The event was opened with an inspiring talk by Paul Cunningham, author of Ireland’s Burning, and European Correspondent for RTÉ who was also joined by Kevin Greene, representative from the Department of the Environment, Community and Local Government; and Johnny Sheehan, Development Education Coordinator, National Youth Council Ireland, for a panel discussion. The young people had the opportunity to share their ideas and have their queries answered about their role in Sustainable Development and how they can become active citizens in Ireland in order to have a positive global impact. They also raised concerns about what the next steps will be if Rio+20 is not successful as well as the question of whether or not Ireland will be sending key senior politicians to represent the country at the upcoming Rio+20 UN Conference.

The experts highlighted that young people have powerful potential to have their voice heard through new technologies such as social media. In this way, every young person in Ireland can become a ‘citizen journalist’ and have their voices heard on key issues affecting their local and global communities.

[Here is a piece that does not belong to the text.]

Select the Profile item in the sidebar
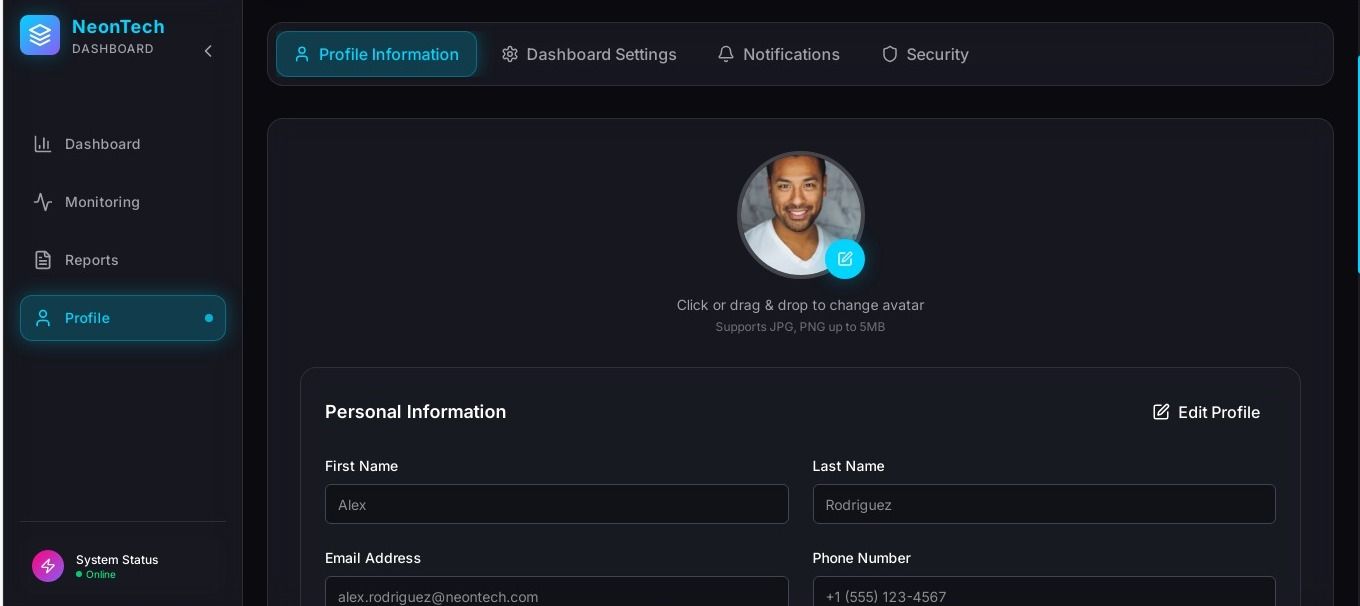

“Our National Youth Meeting was about giving young people a voice on issues that affect them; in particular surrounding the issues of sustainable development and the RIO+20 Conference where some of the biggest global environmental and sustainability challenges will be debated and discussed in Rio de Janeiro this June,” commented Elaine Nevin, ECO-UNESCO National Director. “It is vital that young people are given a voice and heard.”

“I think that sustainable development is a key point in my future and the future of my generation and generations to come. This event has taught me that there are things I can do to help and there are many organisations that I can include myself in to make my future brighter. I thought that the people who came in to talk to us gave us good information which will help us make good choices in life.” Sorcha Hughes, Young Global Citizen Global Youth Citizen participant (age 13)

The innovative ideas and inspirations of these young people will contribute to a special ECO-UNESCO publication which will serve as a guide to ‘Young persons guide to Rio+20’. Following the event, all young people from Ireland will also be invited to submit photographs for a special exhibition entitled “Camera on Citizenship – global Views.” This exhibition will be launched at the Greenhouse in the weeks prior to the Rio+20 Conference in June.